Hasse's recommended appointment of Jommelli as maestro di cappella to the Ospedale degl' Incurabili in Venice is not definitively documented. But in 1745, he did start writing religious works for the women's choir of the church of the Incurabili, San Salvatore, as part of his obligations as chapel master along with teaching the more advanced students of the institution. There are no manuscripts of Jommelli's music composed for the Incurabili, but there are many copies of different versions of several of his works that may, with some certainty, be attributed to his period as maestro there. Among the music Helmut Hochstein lists as being composed for Venice are to be found four oratorios: "Isacco figura del Redentore", "La Betulia liberata", "Joas" and "Juda proditor"; some numbers in a collection of solo motets called "Modulamina Sacra"; one Missa breve in F major with a Credo in D major, probably a second Mass in G major, one Te Deum and five psalms.
Although two of his earliest biographers, Mattei and Villarosa, give 1748 as the year when Jommelli gave up his employment in Venice, his last compositions for the Incurabili are from 1746. He must have left Venice at the very end of 1746 or at the beginning of the following year, because on 28 January 1747 Jommelli was staging at the Argentina theatre in Rome his first version of "Didone abbandonata", and in May at San Carlo in Naples a second version of "Eumene".
It was the need of an active chapel master for the basilica of St. Peter's in preparing for the Jubilee festival year that brought both Jommelli and Davide Perez to Rome in 1749, a year-long commemoration celebrated by the Roman Catholic Church every fifty years, so this was an important occasion for the Roman aristocracy to show off.
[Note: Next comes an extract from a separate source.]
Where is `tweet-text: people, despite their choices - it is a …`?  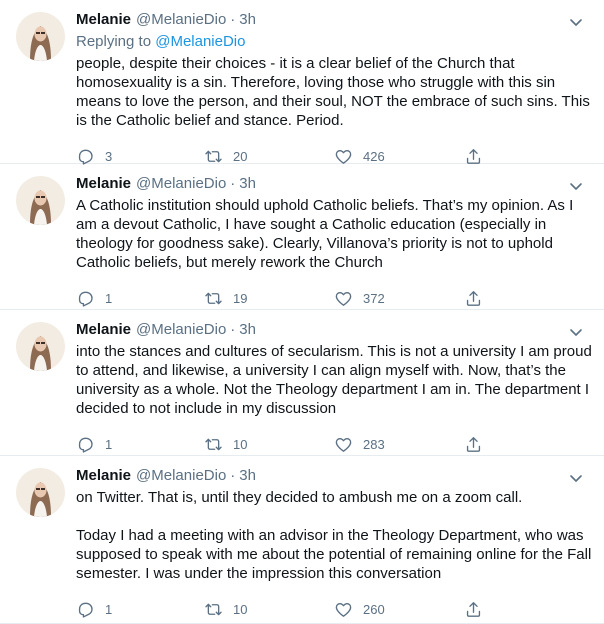 tweet-text: people, despite their choices - it is a … is located at coordinates (333, 92).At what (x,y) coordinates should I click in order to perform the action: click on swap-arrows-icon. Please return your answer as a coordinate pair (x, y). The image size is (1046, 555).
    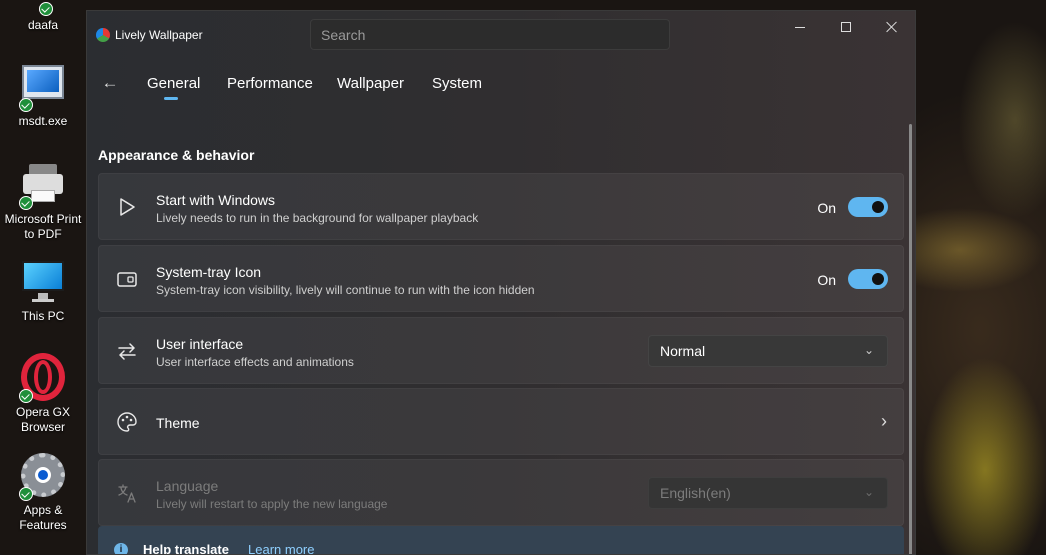
    Looking at the image, I should click on (127, 352).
Jommelli was summoned by the Cardinal Duke of York, Henry Benedict, to compose for him a setting of Metastasio's oratorio La passione di Gesù Cristo still played annually in Rome, and who presented him to Cardinal Alessandro Albani, an intimate of Pope Benedict XIV.
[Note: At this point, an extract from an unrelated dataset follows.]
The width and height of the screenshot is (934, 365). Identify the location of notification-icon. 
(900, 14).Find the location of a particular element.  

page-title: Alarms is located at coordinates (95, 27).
He subsequently visited Vienna before taking a post as Kapellmeister to Duke Karl Eugen of Württemberg in Stuttgart in 1753. This period saw some of his greatest successes, including the composition of what are regarded as some of his best works. Many were staged at the Duke's private theatres in the Palace of Ludwigsburg, outside Stuttgart. Mozart and his father Leopold passed through Ludwigsburg in 1763 on their "grand tour" and met the composer. Jommelli returned to Naples in 1768, by which time opera buffa was more popular than Jommelli's opera seria, and his last works were not so well received. He suffered a stroke in 1771 which partially paralyzed him, but continued to work until his death three years later, in Naples.
Jommelli wrote cantatas, oratorios and other sacred works, but by far the most important part of his output were his operas, particularly his opere serie of which he composed around sixty, several with libretti by Metastasio. These tended to concentrate more on the story and drama of the opera than on flashy technical displays by the singers, as was the norm in Italian opera at that time. He wrote more ensemble numbers and choruses, and, influenced by French opera composers such as Jean-Philippe Rameau, introduced ballets into his work. He used the orchestra (particularly the wind instruments) in a much more prominent way to depict what was going on in the story, including passages for orchestra alone, rather than consigning it to merely support for the singers. From Hasse, he learned to write orchestrally accompanied recitatives rather than just "secco" recitatives for voice and continuo (mainly harpsichord). His reforms are sometimes regarded as equal in importance to Christoph Willibald Gluck's.